• [EXERCISE OBJECTIVE]
When a line below contains the word "agent", copy that line.

□ □ □ □

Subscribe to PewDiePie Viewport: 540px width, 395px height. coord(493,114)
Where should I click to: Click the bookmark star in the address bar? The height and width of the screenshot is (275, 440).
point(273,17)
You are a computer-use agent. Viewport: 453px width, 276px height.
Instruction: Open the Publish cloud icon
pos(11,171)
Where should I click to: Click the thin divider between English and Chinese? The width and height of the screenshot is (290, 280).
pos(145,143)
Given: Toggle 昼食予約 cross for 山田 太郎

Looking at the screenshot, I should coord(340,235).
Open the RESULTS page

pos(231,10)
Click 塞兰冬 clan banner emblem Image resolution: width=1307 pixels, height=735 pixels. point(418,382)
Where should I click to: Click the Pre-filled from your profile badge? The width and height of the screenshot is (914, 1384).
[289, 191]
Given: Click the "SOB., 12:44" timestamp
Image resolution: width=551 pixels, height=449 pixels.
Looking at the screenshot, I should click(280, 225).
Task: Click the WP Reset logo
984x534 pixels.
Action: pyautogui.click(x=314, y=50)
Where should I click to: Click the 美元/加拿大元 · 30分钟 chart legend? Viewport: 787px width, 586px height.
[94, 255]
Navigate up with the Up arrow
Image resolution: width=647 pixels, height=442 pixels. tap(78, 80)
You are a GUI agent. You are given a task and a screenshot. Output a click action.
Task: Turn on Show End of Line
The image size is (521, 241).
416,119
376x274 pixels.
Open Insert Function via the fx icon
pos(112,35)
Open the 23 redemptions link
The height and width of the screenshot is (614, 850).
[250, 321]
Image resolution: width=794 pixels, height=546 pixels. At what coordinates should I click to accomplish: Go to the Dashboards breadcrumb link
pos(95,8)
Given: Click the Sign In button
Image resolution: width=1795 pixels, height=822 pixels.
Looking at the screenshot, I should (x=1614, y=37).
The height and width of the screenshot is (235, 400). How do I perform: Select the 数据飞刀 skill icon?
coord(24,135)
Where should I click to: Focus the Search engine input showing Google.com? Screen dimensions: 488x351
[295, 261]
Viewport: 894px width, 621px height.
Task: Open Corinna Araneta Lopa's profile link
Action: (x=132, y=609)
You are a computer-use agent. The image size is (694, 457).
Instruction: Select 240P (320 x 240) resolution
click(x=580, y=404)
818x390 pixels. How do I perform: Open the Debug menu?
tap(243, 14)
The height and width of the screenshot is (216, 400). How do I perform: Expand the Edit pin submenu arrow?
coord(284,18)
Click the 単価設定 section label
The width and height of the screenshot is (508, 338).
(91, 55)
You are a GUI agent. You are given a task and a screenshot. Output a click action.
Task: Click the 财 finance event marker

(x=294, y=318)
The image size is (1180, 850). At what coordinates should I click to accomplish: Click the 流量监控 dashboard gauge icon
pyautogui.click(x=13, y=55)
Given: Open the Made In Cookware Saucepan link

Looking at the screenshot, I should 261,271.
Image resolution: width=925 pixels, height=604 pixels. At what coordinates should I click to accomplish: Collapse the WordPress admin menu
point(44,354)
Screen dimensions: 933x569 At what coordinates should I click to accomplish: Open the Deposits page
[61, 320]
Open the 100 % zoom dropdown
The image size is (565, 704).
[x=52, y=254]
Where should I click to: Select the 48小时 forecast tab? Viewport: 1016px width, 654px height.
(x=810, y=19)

□ □ □ □

• [SOLUTION BELOW]
You are a computer-use agent. Viewport: 453px width, 276px height.
You are a GUI agent. You are given a task and a screenshot. Output a click action.
You are a computer-use agent. The image size is (694, 457).
You are a GUI agent. You are given a task and a screenshot. Output a click action.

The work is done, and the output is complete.